# should I use corner clamps?



## corbmonster (Oct 23, 2013)

Building a bookshelf with 3/4 inch plywood (AC pine). The bottom of it is a piece of 2x12 I had tying around. I was going to screw the sides into the bottom piece with wood glue. And I was going to use finishing nails and wood glue on the top shelf (and maybe reinforce it with something to make it more load bearing). But, should I use corner clamps when I assemble them, and while the glue dries?


----------



## TimPa (Jan 27, 2010)

the screws and nails can hold the piece while the glue dries. when you measure diagonally for square, you can place a long clamp on the diagonal that is too large to hold it square until it dries. 

you may consider installing permanent corner gussets, or a back, that will help keep the cabinet square also.


----------



## woodnthings (Jan 24, 2009)

*Clamps or...*

If you don't have a long clamp, just tack a 1 X 2 on a diagonal from the short edge to the long edge. A couple of these will hold it square until the glue dries. Check for a square corner before tacking it on. 

I love the open shelf look, but I only use that on built-ins between 2 walls. The ends and verticals have dados and center shelf is cut to be a wedge fit to secure the whole unit and is slid into place last. 

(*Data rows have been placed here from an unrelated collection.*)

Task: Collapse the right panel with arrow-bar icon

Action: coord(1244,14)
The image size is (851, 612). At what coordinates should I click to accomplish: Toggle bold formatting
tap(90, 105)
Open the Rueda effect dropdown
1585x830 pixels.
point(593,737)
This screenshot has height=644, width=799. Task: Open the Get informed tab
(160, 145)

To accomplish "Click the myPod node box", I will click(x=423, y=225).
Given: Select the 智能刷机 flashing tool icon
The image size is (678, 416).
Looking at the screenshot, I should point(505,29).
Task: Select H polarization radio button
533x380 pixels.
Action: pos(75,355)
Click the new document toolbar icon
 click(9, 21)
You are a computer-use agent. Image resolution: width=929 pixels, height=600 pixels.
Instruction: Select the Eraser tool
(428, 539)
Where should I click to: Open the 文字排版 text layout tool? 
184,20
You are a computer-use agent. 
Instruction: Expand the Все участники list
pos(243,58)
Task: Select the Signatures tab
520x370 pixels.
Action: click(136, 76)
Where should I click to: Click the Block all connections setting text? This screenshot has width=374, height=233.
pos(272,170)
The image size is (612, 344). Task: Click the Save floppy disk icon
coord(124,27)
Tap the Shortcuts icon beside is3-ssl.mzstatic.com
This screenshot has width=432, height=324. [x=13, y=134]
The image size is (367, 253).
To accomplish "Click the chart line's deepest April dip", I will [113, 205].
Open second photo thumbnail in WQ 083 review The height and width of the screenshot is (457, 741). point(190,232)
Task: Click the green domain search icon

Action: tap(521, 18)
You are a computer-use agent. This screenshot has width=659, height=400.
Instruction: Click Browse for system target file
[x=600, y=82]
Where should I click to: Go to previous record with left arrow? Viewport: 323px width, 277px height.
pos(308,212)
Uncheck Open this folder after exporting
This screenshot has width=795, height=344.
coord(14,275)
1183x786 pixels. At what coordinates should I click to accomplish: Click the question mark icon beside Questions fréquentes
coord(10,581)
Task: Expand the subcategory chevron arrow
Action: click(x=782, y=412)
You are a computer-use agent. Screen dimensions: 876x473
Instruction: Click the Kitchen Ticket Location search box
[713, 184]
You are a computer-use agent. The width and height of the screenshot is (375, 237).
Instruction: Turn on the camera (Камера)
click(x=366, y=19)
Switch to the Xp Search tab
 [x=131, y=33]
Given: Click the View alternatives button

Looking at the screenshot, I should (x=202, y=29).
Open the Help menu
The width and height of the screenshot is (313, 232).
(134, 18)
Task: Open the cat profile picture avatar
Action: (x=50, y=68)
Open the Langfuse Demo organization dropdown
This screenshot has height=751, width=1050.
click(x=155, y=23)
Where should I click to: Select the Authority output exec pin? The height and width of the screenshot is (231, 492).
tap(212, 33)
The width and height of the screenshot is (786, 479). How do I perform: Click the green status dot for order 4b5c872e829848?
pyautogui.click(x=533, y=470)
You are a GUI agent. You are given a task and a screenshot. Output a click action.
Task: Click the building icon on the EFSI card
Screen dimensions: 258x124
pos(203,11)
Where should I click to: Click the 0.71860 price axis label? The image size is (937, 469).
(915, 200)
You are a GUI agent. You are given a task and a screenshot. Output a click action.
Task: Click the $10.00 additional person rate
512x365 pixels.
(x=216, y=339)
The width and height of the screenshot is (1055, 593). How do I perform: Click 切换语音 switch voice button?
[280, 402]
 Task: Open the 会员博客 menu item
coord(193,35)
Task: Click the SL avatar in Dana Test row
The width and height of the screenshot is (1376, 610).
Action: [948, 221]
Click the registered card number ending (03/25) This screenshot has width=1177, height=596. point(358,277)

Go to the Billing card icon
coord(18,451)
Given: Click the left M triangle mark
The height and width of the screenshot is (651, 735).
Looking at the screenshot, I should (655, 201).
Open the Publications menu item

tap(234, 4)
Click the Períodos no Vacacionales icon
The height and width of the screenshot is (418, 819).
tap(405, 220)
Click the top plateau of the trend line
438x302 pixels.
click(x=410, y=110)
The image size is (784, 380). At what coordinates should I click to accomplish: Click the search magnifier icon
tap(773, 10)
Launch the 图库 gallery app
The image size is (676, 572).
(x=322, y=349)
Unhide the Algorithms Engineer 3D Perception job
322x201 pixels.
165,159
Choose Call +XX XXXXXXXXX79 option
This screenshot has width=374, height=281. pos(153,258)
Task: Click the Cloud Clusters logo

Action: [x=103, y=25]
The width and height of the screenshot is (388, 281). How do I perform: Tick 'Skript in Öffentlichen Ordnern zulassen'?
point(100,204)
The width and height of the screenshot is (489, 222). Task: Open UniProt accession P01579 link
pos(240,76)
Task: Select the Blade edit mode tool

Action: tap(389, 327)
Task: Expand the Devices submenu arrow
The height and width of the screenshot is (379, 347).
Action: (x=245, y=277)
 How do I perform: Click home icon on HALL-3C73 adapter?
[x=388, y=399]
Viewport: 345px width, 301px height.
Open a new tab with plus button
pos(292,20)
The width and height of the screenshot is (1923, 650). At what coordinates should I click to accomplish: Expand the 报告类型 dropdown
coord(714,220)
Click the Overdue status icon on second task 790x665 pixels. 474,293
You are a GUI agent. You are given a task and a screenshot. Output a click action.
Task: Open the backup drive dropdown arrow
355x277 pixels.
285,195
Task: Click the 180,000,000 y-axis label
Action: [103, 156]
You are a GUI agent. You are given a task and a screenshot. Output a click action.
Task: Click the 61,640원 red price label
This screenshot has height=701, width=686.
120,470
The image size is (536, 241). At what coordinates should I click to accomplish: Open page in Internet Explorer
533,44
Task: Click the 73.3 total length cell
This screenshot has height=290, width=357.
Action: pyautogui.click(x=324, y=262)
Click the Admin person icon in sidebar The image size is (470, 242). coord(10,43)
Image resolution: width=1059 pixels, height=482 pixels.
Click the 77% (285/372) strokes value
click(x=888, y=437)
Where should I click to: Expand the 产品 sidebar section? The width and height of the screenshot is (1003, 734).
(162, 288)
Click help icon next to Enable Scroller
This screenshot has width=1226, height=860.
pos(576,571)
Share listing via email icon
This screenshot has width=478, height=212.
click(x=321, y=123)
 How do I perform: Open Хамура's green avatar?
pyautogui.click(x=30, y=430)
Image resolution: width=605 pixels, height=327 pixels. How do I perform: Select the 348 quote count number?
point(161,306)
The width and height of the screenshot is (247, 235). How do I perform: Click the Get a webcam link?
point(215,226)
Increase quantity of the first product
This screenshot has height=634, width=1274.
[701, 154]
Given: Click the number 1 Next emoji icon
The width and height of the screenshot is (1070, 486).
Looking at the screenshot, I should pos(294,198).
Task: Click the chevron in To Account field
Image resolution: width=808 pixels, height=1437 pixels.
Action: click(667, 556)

Free standing book shelves should have a back which will hold things square AND add rigidity. Books are heavy and when set into motion by a bump will carry that energy and it may crack or collapse. :yes:


----------



## cabinetman (Jul 5, 2007)

corbmonster said:


> Building a bookshelf with 3/4 inch plywood (AC pine). The bottom of it is a piece of 2x12 I had tying around. I was going to screw the sides into the bottom piece with wood glue. And I was going to use finishing nails and wood glue on the top shelf (and maybe reinforce it with something to make it more load bearing). But, should I use corner clamps when I assemble them, and while the glue dries?


You don't necessarily have to have corner clamps per-se, but they help. If the parts fit and mate, screws or nails will bring them together.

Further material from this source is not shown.